Vous n’avez jamais eu l’idée de persévérer dans la mise en scène ?
J’ai signé plusieurs mises en scène, dont Madame Butterfly, Carmen et Le Téléphone de Menotti. En partant de Nice, je m’étais dit que je voulais faire de la mise en scène, même si j’étais officiellement régisseur. Au contact des metteurs en scène que j’ai rencontrés, notamment à mon arrivée à Strasbourg en 2001, je me suis rendu très vite compte qu’il y avait meilleur que moi. J’ai préféré collaborer avec eux et les choisir, plutôt que de chercher à rivaliser. En collaboration avec les différents directeurs généraux de l’Opéra National du Rhin, je les ai accompagnés pour qu’ils puissent travailler dans les meilleures conditions possibles.
Strasbourg et Nice, c’est aussi le passage d’une frontière à une autre ?
Ces deux villes sont comparables, elles sont à la frontière de deux grandes nations d’opéra : l’Allemagne et l’Italie. On ressent cette situation dans la vie quotidienne, le rapport avec le monde rhénan, la présence d’un public allemand pour Strasbourg, les mentalités latines pour Nice. Quand on est Place Garibaldi, on se croirait à Turin, le public vit les spectacles comme dans une arène. À Strasbourg, les spectateurs sont plus discrets, ils expriment leur ferveur à la fin. J’apprécie pouvoir jouer ce rôle de maillon entre les cultures. Je connais bien la situation de l’opéra au-delà des frontières, en particulier en Allemagne où l’audace est toujours la plus en pointe. Avec 85 maisons d’opéra contre 25 en France, le monde lyrique allemand est beaucoup plus développé. On trouve partout un chœur, un orchestre, une pratique amateur ; on peut voir un opéra différent chaque soir. En Italie, les théâtres vont très mal, notamment parce qu’ils ne remettent pas en question le répertoire. À l’époque de Pierre Médecin, l’Opéra de Nice était le point de mire de toutes les maisons européennes. Nous faisions à Nice ce qu’il n’était pas possible de faire ailleurs, notamment à Marseille qui a conservé une approche très conventionnelle du répertoire. Nice est la cinquième ville de France, c’est une ville cosmopolite et ouverte sur le monde. Elle a toujours été une terre de création et d’accueil pour les avant-gardes en littérature, peinture et musique.
Quel souvenir gardez-vous du travail que vous avez mené auprès d’Eva Kleinitz ?

*LIGNES DE DONNÉES*.
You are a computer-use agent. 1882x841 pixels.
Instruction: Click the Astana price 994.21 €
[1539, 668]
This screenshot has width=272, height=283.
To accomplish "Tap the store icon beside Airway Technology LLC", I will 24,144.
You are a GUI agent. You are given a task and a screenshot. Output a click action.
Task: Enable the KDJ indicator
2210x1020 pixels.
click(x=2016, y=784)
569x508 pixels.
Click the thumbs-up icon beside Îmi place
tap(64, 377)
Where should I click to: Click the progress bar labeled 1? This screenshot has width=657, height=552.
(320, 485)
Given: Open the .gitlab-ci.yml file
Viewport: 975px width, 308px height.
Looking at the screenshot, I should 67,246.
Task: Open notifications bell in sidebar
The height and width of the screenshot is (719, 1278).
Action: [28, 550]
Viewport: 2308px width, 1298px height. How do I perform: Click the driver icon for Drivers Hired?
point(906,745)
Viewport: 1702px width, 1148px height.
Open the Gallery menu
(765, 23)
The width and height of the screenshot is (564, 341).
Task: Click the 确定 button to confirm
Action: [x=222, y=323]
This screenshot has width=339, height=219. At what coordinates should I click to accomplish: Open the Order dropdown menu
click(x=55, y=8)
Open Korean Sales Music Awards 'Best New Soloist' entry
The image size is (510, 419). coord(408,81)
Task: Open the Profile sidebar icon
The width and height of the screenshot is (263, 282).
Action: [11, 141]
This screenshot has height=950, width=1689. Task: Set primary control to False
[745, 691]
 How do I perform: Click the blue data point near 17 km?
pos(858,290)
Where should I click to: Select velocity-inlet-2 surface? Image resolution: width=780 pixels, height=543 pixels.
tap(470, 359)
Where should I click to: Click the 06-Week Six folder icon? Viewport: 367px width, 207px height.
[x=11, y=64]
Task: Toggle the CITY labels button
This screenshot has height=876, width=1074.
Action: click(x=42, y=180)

*TRAVAIL DEMANDÉ*.
1. D'après l'entretien sur l'opéra, combien de maisons d'opéra l'Allemagne compte-t-elle ?
2. Poursuivez l'entretien sur l'opéra à partir de sa dernière phrase.
Les lignes ne sont d'aucune utilité ici.

*RÉPONSES*.
1. L'Allemagne compte 85 maisons d'opéra.

2.
J’avais un lien particulier avec elle, c’était une grande professionnelle. Elle avait une envie de croquer la vie et d’ouvrir l’opéra au monde qui s’est concrétisé par de nombreux projets, notamment le festival Arsmondo, qui célèbrera l’Inde cette année. Nous étions deux vrais amis ; sur le plan artistique, nous avions les mêmes envies, nous aimions les mêmes peintres, les mêmes auteurs, les mêmes metteurs en scène. Son décès m’a placé dans l’obligation de devoir compléter la saison 2020-21. Je l’ai fait dans l’esprit qu’elle souhaitait, en mélangeant ses envies et les miennes. Ce sera certainement la saison la plus audacieuse qu’on aura pu voir à Strasbourg depuis ces vingt dernières années. Mon seul regret, c’est qu’elle ne soit plus là pour le voir.
Vous auriez aimé continuer à Strasbourg ?
Je suis très attaché à Strasbourg mais j’ai voulu saisir cette opportunité de pouvoir revenir à Nice. Je suis malheureux de voir cet opéra dans une situation délicate. Sans vouloir jouer au pompier - je n’ai pas cette prétention-là - je voulais affronter les difficultés, avoir un projet ambitieux pour Nice. L’Opéra National du Rhin offre une situation plus confortable : il vient d’être élu meilleur opéra de l’année par Opernwelt, il y a peu de conflits sociaux, il règne un esprit de confiance et transparence. La décision de continuer à Strasbourg passe aussi par la décision des tutelles. La proposition de l’Opéra de Nice est intervenue entre temps. Après vingt ans passés à Strasbourg, je pense également qu’il est temps pour moi de revenir dans ma ville natale pour y relever de nouveaux défis.
Quelles missions vous ont été assignées ?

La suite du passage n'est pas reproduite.